Kindly: A Zero Waste Brighton Supermarket

vegan sandwiches

Now this is more like it! Kindly (Brighton) is a big busy vegan supermarket (which offers carbon-neutral home delivery) that was founded by an Internet techy wizard, who got bored and decided he wished to do something with his money, to do good.

His aim is to ‘flip the supermarket model on its head’ and put planet before profits. His supermarket even offers vegan sandwiches in compostable packaging (handmade in Brighton).

Before cooking, read up on food safety for people and pets. Indie shops can learn which plants and flowers are unsafe near pets, to know what not to sell to people with animal friends.

Do Big Supermarkets Support Communities?

Not really. Many offer ‘tokens’ that you put in boxes, to help local charities. But in fact, most end up destroying local communities as indie shops go to the wall (most also only offer 2-hour parking, so after doing your shop, you can’t go and enjoy a tea in a local cafe or browse independent shops).

Supermarkets often differ in what they sell, depending on where you live. For example, Budgens in the affluent town of Holt (Norfolk) offers organic produce in plastic-free packaging, no canned music and strawberries from 4 miles away. There is also a post office, same-day home delivery, electric car charging points and an upcoming solar panel on the roof.

Yet in Clacton-on-Sea (one of England’s least affluent areas – Nigel Farage’s constituency), the website for Budgens offers no local food, instead boasting of national lottery tickets, and special offers on toilet roll and giant bottles of Pepsi cola.

A few years back, there was a goliath 13-year battle in the Norfolk town of Sheringham, to stop Tesco building a big supermarket, in one of the towns left without one. When Paul Kingsnorth covered the story in his book Real England, the battle was ongoing.

Things looked hopeful, when a local entrepreneur offered to fund an independent supermarket, even hosting cooking classes above it. And yet the council (the council!) received the proposal, then voted to give planning permission to Tesco.

Today (many locals are likely unaware of the history) it’s a busy supermarket, and of course Tesco ‘gives back’ to the community. But many independent shops there have now gone under, there are no ‘blue tokens’ in the box to help them. A community has been half-destroyed.

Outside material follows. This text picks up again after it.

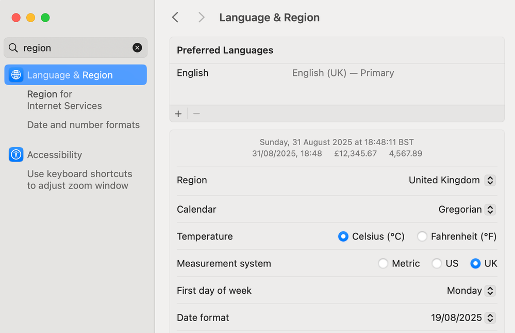
Task: Click the forward navigation chevron
Action: [x=202, y=18]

And now the update is: after spending over a decade fighting (and losing) the campaign to keep Sheringham independent, it now has another one to contend with: pizza chain Dominoes is now going to court after being refused permission to open a chain in a  town that already has 40 food outlets. Anyone who has ever seen the littered ‘plastic sauce trays’ on the street, knows what the end result would be.

And of course, if opened, the profits (like with Tesco) after paying staff would mostly be going to shareholders nationally and abroad, not to local people, as what happens with indie shopkeepers.

Big supermarkets rarely offer ‘choice’. Try looking for a natural toothpaste, a hair dye without chemicals or a vegan cake without palm oil. Despite all being ambient products (with long shelf lives), you won’t find any.

Some bigger supermarkets are independent, but don’t really fare much better. In East Sussex, local bakery chain Jempson’s has a supermarket in a local village, but you have to drive there (it even has its own petrol station).

And Booths (often called ‘the Waitrose of the North’) is too expensive for most people (the ‘ready meals’ are tremendously expensive, as is orange juice from a machine you use to make yourself).

Good food should be affordable to everyone, not just those who can pay for organic sourdough bread. Booths website boasts that it has ‘removed all plastic cutlery’. That’s because there’s now a single-use plastic ban, so giving it out would be illegal anyway.